Zurich - Nestlé SA cut its full-year forecast after nine-month revenue rose at the weakest pace in more than a decade, hurt by slowing growth in emerging markets and deflation in most of Europe and North America.
Revenue will rise about 3.5% on an organic basis, the Vevey, Switzerland-based maker of Nespresso coffee said in a statement on Thursday, abandoning a goal for growth similar to last year’s 4.2%. Sales gained 3.3% on that basis in the first nine months of the year. Analysts expected an increase of 3.6%.
For several years Nestlé and rival consumer-goods makers like Unilever and Danone have grappled with deflation across Europe that’s crimped their ability to raise prices.
They’re now facing the opposite situation in emerging markets as rising raw material costs have forced them to hike prices of their goods in countries such as Brazil, repelling shoppers. The volatile markets will heap pressure on Nestlé’s incoming CEO Ulf Mark Schneider.

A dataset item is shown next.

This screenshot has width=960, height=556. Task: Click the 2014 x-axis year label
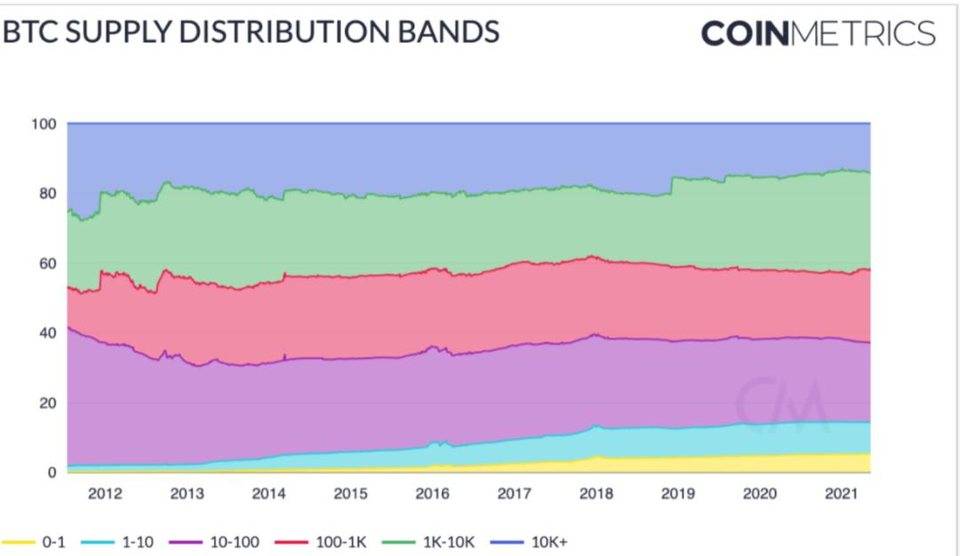point(268,493)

“Pricing is one of the biggest problems,” said Alain Oberhuber, an analyst at MainFirst Bank. “The problem presents itself in Europe, in Brazil, in the UK Everything is softer, and they don’t seem to expects things to get much better.”
Sales growth in emerging markets slowed to 5.3% in the first nine months of the year from the 8.9% increase Nestlé had in the full year 2015.

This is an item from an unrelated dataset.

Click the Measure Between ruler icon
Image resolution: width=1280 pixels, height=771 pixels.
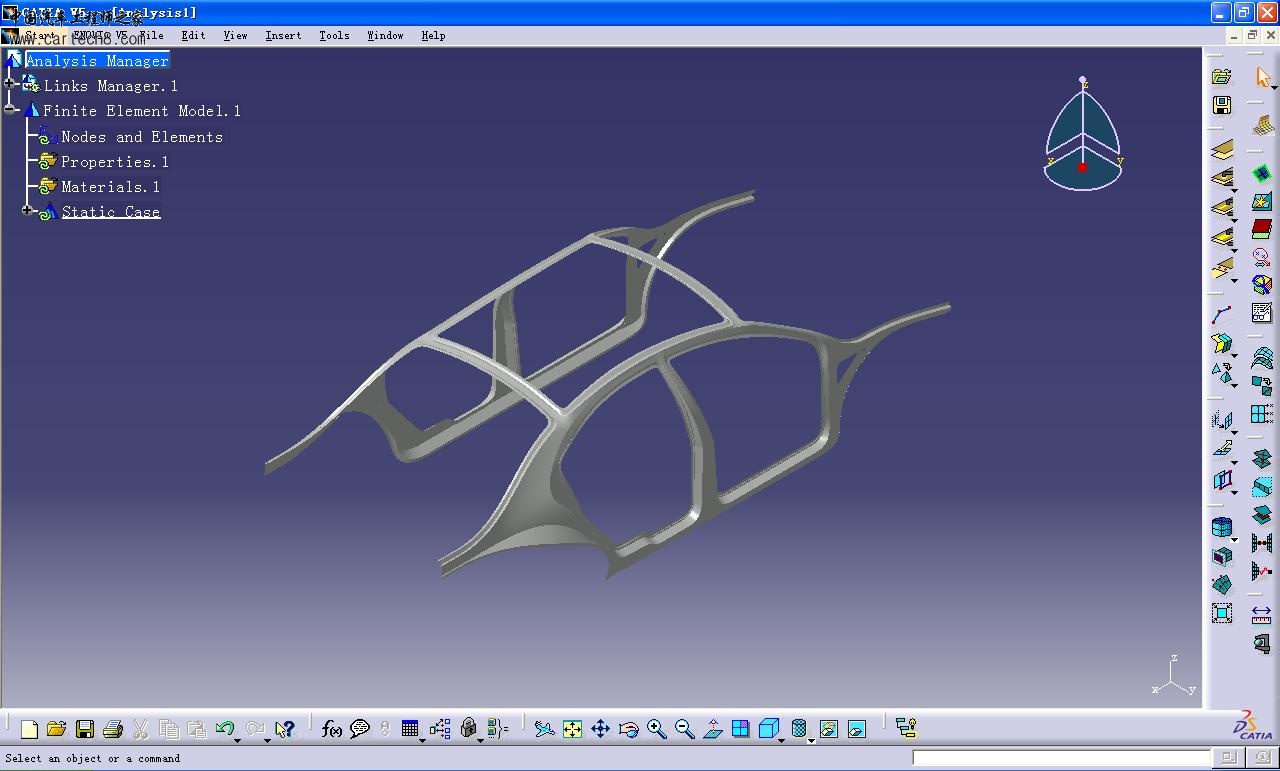pos(1261,613)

Unilever, which gets more than half its sales from emerging markets, last week reported its first drop in quarterly shipments since 2014 as price increases in countries like Brazil cut into volume.
This week, Danone announced its slowest third-quarter sales growth in a decade and Reckitt Benckiser narrowed its revenue growth outlook to the bottom of its forecast on waning demand in Russia.
Schneider comes from the medical industry and is expected to support Nestlé’s shift towards nutrition and health. Nestlé’s definition of organic sales growth excludes acquisitions, divestments and currency shifts.